Pour la quatrième fois depuis le début de l'enquête ouverte en 2003 sur l'assassinat des moines de Tibehirine en Algérie - sept ans après leur mort -, des documents déclassifiés viennent d'être portés à la connaissance du juge antiterroriste Marc Trévidic.
Or, dans le lot, le contenu de deux notes communiquées par le ministère français de la défense, a de quoi soulever de fortes interrogations. Classée "confidentiel défense", la première de ces notes est un court télex de la Direction générale des services extérieurs (DGSE, française), datée du 25 mai 1996, et qui a pour "objet : enlèvement des moines". Il informe Paris que, "selon une information dont la première main n'est pas connue, et qui n'a pas pu être confirmée, les corps décapités des sept religieux auraient été découverts dans la région de Ksar El Boukhari", à environ 150 km d'Alger près de Médea.
Puis : "L'hypothèse avancée à l'ambassade est que les têtes des moines seront vraisemblablement "livrées" à proximité de l'ambassade, de l'évêché, ou de la maison diocésaine."
Qu'avait découvert la DGSE ?
Stupéfiant quand on sait que le communiqué des autorités algériennes sur la découverte des "cadavres" des sept moines trappistes enlevés deux mois plus tôt par un commando du Groupement islamiste armé (GIA) dans leur monastère de Tibehirine, date du 30 mai 1996, soit cinq jours plus tard. Certes, dans un message du 21 mai, le GIA avait revendiqué la mort des religieux mais personne, alors, n'était supposé connaître la macabre vérité : seules les têtes des moines avaient été retrouvées. Les corps, eux, ne le seront jamais. Il aura fallu d'ailleurs toute l'insistance du père Armand Veilleux, l'ancien procureur général des moines cisterciens, pour que les cercueils soient ouverts, le 31 mai à Alger, et que la vérité soit connue de tous. Embarrassées, les autorités algériennes avaient préféré dissimuler l'information.

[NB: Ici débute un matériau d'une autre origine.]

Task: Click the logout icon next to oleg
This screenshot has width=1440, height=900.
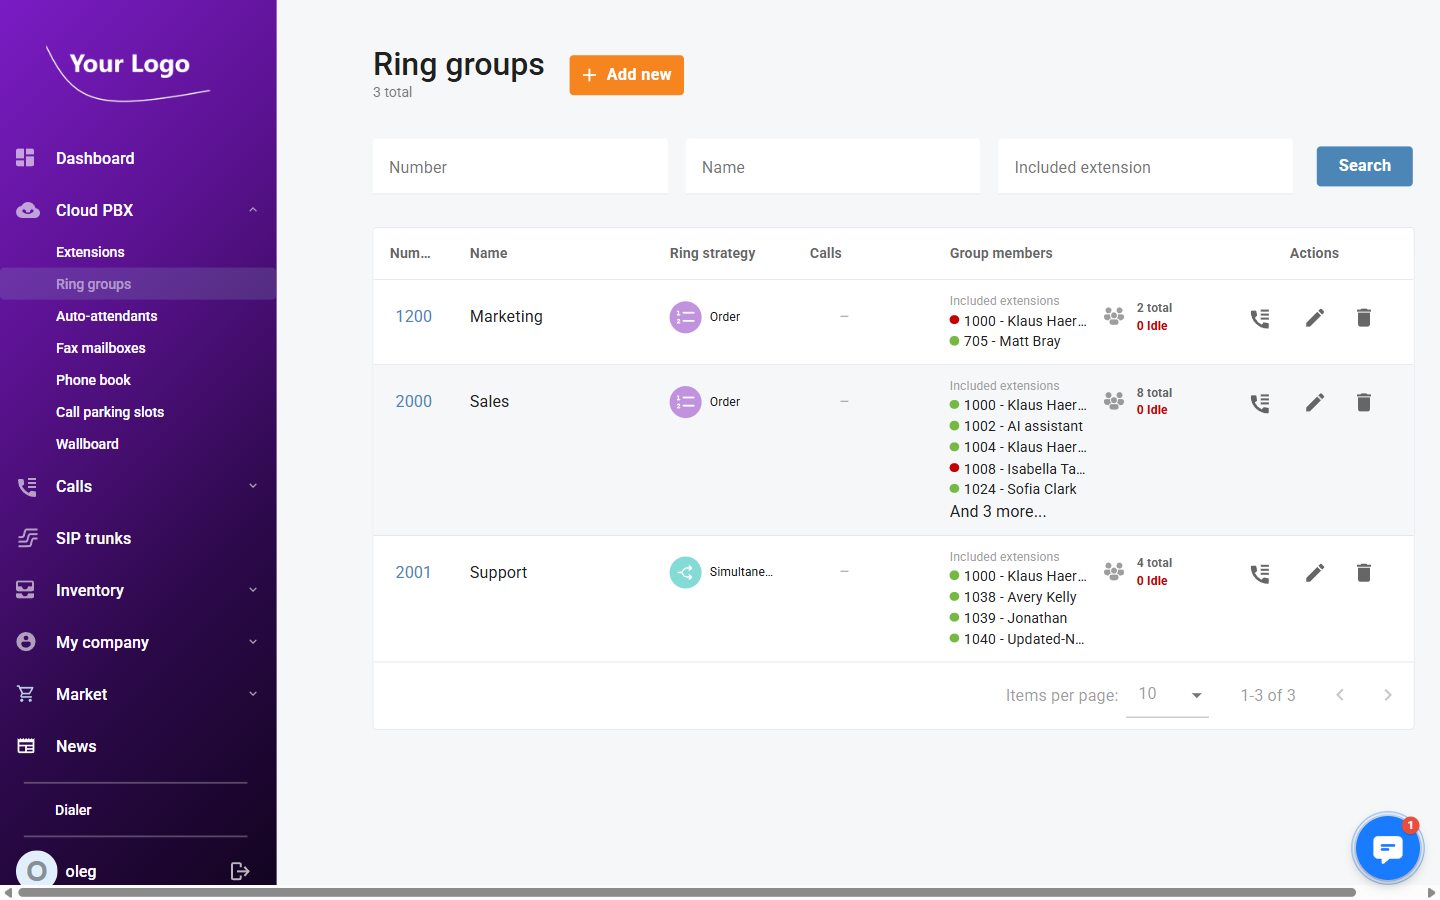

Le deuxième document du ministère français de la défense daté du 4 juin 1996 fait le point sur les "rumeurs" concernant les circonstances de l'assassinat des moines, et les "doutes" sur la date exacte de leur mort. Toutes les sources ont été effacées.
Dossier sensible
Mais dans le "commentaire" qui accompagne cet inventaire, les services français écrivent à propos du mystère qui entoure le dossier : "Il pourrait s'expliquer tant par le fait que le GIA n'a pas pris la peine de transporter les corps entiers depuis leur refuge que par une tentative des services algériens de dissimuler la cause réelle de la mort des religieux". "De plus, poursuit la note, selon (un blanc), l'aviation algérienne aurait bombardé le lieu où les moines ont été assassinés, le lendemain de leur exécution. En conséquence, la présence de traces de blessures par balles ou par éclats sur les corps, s'ils étaient retrouvés, ne serait pas significative de la cause du décès des moines." Etrange assertion qui exonère l'armée algérienne. En 2009, l'ancien attaché de défense à l'ambassade de France, François Buchwalter, avait, lui, avancé la thèse d'une bavure de l'armée qui aurait mitraillé le camp par hélicoptère. Dans ce dossier sensible, suivi avec obstination par le juge Trevidic et l'avocat de la partie civile, Patrick Baudouin, aucune version ne peut être avancée avec certitude.
Mais le magistrat du pôle antiterrorisme ne perd pas espoir de pouvoir lancer une commission rogatoire internationale qui lui permettrait de se rendre en Algérie, et, pourquoi pas, de faire pratiquer une autopsie sur les têtes des sept moines, enterrées à Tibehirine - ce qui n'a jamais été fait. Le 10 octobre, il a réuni discrètement au tribunal à Paris, les familles des religieux, dont deux se sont portées parties civiles jusqu'ici, pour faire le point sur l'enquête.
Les moines de Tibehirine furent enlevés dans la nuit du 26 au 27 mars 1996 dans leur monastère, au sud d'Alger.